**Assignment**. Please return all of the records that follow, exactly as written.

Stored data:
· · · ·

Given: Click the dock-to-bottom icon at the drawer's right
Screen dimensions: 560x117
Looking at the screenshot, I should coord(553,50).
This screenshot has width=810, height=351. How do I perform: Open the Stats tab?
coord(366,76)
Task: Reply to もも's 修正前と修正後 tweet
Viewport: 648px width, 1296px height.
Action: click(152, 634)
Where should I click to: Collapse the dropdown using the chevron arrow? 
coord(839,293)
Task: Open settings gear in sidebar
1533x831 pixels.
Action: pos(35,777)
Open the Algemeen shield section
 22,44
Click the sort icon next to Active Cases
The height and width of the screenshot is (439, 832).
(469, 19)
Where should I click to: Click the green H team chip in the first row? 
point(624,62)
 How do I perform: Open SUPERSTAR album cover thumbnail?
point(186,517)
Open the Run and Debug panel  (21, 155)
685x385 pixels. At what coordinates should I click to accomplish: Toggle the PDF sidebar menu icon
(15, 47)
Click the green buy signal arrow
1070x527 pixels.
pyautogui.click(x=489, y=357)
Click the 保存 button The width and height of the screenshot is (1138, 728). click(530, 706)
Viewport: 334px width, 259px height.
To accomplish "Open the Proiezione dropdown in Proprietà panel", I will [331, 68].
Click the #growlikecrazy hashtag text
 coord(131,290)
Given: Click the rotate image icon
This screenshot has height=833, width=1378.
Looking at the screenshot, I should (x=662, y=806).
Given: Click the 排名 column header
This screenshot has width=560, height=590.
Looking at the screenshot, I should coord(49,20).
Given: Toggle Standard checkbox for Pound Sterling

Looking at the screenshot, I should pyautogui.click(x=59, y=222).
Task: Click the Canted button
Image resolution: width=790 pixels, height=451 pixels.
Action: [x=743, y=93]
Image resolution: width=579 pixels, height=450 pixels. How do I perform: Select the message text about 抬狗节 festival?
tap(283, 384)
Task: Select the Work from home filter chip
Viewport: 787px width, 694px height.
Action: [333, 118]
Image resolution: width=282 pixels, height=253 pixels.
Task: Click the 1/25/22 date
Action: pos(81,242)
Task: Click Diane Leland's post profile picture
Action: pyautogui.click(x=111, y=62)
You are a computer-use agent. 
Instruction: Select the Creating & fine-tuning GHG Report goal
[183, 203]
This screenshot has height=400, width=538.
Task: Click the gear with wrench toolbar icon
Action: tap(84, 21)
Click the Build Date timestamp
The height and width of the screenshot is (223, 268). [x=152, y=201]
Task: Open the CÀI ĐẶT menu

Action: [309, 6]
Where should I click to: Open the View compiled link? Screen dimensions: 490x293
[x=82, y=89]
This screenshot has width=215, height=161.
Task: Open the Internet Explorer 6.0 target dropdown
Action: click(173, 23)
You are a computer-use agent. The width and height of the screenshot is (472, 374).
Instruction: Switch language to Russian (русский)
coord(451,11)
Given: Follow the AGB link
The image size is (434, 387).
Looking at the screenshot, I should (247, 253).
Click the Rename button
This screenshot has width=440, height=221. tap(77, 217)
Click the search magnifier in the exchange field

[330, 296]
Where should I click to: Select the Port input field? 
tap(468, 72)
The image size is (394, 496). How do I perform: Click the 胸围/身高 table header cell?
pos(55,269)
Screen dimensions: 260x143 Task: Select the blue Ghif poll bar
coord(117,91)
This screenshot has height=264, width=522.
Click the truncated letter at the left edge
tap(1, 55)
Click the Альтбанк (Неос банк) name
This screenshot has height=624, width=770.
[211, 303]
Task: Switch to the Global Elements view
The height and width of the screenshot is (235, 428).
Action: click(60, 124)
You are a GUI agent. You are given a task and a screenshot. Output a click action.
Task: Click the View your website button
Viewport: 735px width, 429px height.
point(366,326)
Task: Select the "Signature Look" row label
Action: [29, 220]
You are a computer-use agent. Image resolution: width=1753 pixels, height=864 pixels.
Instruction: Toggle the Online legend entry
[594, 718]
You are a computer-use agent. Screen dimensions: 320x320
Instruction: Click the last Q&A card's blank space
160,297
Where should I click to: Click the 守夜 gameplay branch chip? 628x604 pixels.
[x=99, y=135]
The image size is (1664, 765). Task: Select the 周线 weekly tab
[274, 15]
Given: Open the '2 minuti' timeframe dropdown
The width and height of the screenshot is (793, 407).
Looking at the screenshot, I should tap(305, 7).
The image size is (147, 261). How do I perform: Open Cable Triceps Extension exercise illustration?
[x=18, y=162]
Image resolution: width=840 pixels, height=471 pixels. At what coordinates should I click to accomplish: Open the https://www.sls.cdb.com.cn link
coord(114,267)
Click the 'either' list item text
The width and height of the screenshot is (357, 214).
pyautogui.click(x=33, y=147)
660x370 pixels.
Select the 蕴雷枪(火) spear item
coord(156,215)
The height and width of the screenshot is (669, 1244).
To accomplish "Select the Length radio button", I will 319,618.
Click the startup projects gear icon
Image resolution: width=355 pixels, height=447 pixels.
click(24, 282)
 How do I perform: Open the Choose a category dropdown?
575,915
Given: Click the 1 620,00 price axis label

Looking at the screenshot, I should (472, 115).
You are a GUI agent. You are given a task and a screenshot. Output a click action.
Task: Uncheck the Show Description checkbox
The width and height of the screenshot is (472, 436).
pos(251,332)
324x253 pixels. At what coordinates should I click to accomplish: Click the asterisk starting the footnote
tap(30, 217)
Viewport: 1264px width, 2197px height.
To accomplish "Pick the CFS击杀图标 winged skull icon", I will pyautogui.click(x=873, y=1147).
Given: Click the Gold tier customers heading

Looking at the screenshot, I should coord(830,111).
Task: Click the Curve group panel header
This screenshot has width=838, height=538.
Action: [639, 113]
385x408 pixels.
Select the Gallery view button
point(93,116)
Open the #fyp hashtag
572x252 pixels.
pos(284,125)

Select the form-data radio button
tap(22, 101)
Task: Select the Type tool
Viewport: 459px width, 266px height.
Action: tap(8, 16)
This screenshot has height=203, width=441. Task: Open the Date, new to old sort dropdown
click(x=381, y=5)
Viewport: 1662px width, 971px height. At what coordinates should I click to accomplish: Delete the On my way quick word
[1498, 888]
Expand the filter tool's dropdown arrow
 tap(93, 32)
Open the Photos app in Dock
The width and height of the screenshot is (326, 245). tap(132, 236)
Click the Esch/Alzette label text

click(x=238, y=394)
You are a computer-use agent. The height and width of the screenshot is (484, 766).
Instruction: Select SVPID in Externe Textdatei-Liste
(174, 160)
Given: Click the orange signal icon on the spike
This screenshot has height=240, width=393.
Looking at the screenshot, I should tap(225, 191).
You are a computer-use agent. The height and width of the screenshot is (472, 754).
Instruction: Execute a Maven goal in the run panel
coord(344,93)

· · · ·

**Answer for this exercise**.
Given: Click the dock-to-bottom icon at the drawer's right
Screen dimensions: 560x117
Looking at the screenshot, I should coord(553,50).
This screenshot has width=810, height=351. How do I perform: Open the Stats tab?
coord(366,76)
Task: Reply to もも's 修正前と修正後 tweet
Viewport: 648px width, 1296px height.
Action: click(152, 634)
Where should I click to: Collapse the dropdown using the chevron arrow? 
coord(839,293)
Task: Open settings gear in sidebar
1533x831 pixels.
Action: pos(35,777)
Open the Algemeen shield section
 22,44
Click the sort icon next to Active Cases
The height and width of the screenshot is (439, 832).
(469, 19)
Where should I click to: Click the green H team chip in the first row? 
point(624,62)
 How do I perform: Open SUPERSTAR album cover thumbnail?
point(186,517)
Open the Run and Debug panel  (21, 155)
685x385 pixels. At what coordinates should I click to accomplish: Toggle the PDF sidebar menu icon
(15, 47)
Click the green buy signal arrow
1070x527 pixels.
pyautogui.click(x=489, y=357)
Click the 保存 button The width and height of the screenshot is (1138, 728). click(530, 706)
Viewport: 334px width, 259px height.
To accomplish "Open the Proiezione dropdown in Proprietà panel", I will [331, 68].
Click the #growlikecrazy hashtag text
 coord(131,290)
Given: Click the rotate image icon
This screenshot has height=833, width=1378.
Looking at the screenshot, I should (x=662, y=806).
Given: Click the 排名 column header
This screenshot has width=560, height=590.
Looking at the screenshot, I should coord(49,20).
Given: Toggle Standard checkbox for Pound Sterling

Looking at the screenshot, I should pyautogui.click(x=59, y=222).
Task: Click the Canted button
Image resolution: width=790 pixels, height=451 pixels.
Action: [x=743, y=93]
Image resolution: width=579 pixels, height=450 pixels. How do I perform: Select the message text about 抬狗节 festival?
tap(283, 384)
Task: Select the Work from home filter chip
Viewport: 787px width, 694px height.
Action: [333, 118]
Image resolution: width=282 pixels, height=253 pixels.
Task: Click the 1/25/22 date
Action: pos(81,242)
Task: Click Diane Leland's post profile picture
Action: pyautogui.click(x=111, y=62)
You are a computer-use agent. 
Instruction: Select the Creating & fine-tuning GHG Report goal
[183, 203]
This screenshot has height=400, width=538.
Task: Click the gear with wrench toolbar icon
Action: tap(84, 21)
Click the Build Date timestamp
The height and width of the screenshot is (223, 268). [x=152, y=201]
Task: Open the CÀI ĐẶT menu

Action: [309, 6]
Where should I click to: Open the View compiled link? Screen dimensions: 490x293
[x=82, y=89]
This screenshot has width=215, height=161.
Task: Open the Internet Explorer 6.0 target dropdown
Action: click(173, 23)
You are a computer-use agent. The width and height of the screenshot is (472, 374).
Instruction: Switch language to Russian (русский)
coord(451,11)
Given: Follow the AGB link
The image size is (434, 387).
Looking at the screenshot, I should (247, 253).
Click the Rename button
This screenshot has width=440, height=221. tap(77, 217)
Click the search magnifier in the exchange field

[330, 296]
Where should I click to: Select the Port input field? 
tap(468, 72)
The image size is (394, 496). How do I perform: Click the 胸围/身高 table header cell?
pos(55,269)
Screen dimensions: 260x143 Task: Select the blue Ghif poll bar
coord(117,91)
This screenshot has height=264, width=522.
Click the truncated letter at the left edge
tap(1, 55)
Click the Альтбанк (Неос банк) name
This screenshot has height=624, width=770.
[211, 303]
Task: Switch to the Global Elements view
The height and width of the screenshot is (235, 428).
Action: click(60, 124)
You are a GUI agent. You are given a task and a screenshot. Output a click action.
Task: Click the View your website button
Viewport: 735px width, 429px height.
point(366,326)
Task: Select the "Signature Look" row label
Action: [29, 220]
You are a computer-use agent. Image resolution: width=1753 pixels, height=864 pixels.
Instruction: Toggle the Online legend entry
[594, 718]
You are a computer-use agent. Screen dimensions: 320x320
Instruction: Click the last Q&A card's blank space
160,297
Where should I click to: Click the 守夜 gameplay branch chip? 628x604 pixels.
[x=99, y=135]
The image size is (1664, 765). Task: Select the 周线 weekly tab
[274, 15]
Given: Open the '2 minuti' timeframe dropdown
The width and height of the screenshot is (793, 407).
Looking at the screenshot, I should tap(305, 7).
The image size is (147, 261). How do I perform: Open Cable Triceps Extension exercise illustration?
[x=18, y=162]
Image resolution: width=840 pixels, height=471 pixels. At what coordinates should I click to accomplish: Open the https://www.sls.cdb.com.cn link
coord(114,267)
Click the 'either' list item text
The width and height of the screenshot is (357, 214).
pyautogui.click(x=33, y=147)
660x370 pixels.
Select the 蕴雷枪(火) spear item
coord(156,215)
The height and width of the screenshot is (669, 1244).
To accomplish "Select the Length radio button", I will 319,618.
Click the startup projects gear icon
Image resolution: width=355 pixels, height=447 pixels.
click(24, 282)
 How do I perform: Open the Choose a category dropdown?
575,915
Given: Click the 1 620,00 price axis label

Looking at the screenshot, I should (472, 115).
You are a GUI agent. You are given a task and a screenshot. Output a click action.
Task: Uncheck the Show Description checkbox
The width and height of the screenshot is (472, 436).
pos(251,332)
324x253 pixels. At what coordinates should I click to accomplish: Click the asterisk starting the footnote
tap(30, 217)
Viewport: 1264px width, 2197px height.
To accomplish "Pick the CFS击杀图标 winged skull icon", I will pyautogui.click(x=873, y=1147).
Given: Click the Gold tier customers heading

Looking at the screenshot, I should coord(830,111).
Task: Click the Curve group panel header
This screenshot has width=838, height=538.
Action: [639, 113]
385x408 pixels.
Select the Gallery view button
point(93,116)
Open the #fyp hashtag
572x252 pixels.
pos(284,125)

Select the form-data radio button
tap(22, 101)
Task: Select the Type tool
Viewport: 459px width, 266px height.
Action: tap(8, 16)
This screenshot has height=203, width=441. Task: Open the Date, new to old sort dropdown
click(x=381, y=5)
Viewport: 1662px width, 971px height. At what coordinates should I click to accomplish: Delete the On my way quick word
[1498, 888]
Expand the filter tool's dropdown arrow
 tap(93, 32)
Open the Photos app in Dock
The width and height of the screenshot is (326, 245). tap(132, 236)
Click the Esch/Alzette label text

click(x=238, y=394)
You are a computer-use agent. The height and width of the screenshot is (484, 766).
Instruction: Select SVPID in Externe Textdatei-Liste
(174, 160)
Given: Click the orange signal icon on the spike
This screenshot has height=240, width=393.
Looking at the screenshot, I should tap(225, 191).
You are a computer-use agent. The height and width of the screenshot is (472, 754).
Instruction: Execute a Maven goal in the run panel
coord(344,93)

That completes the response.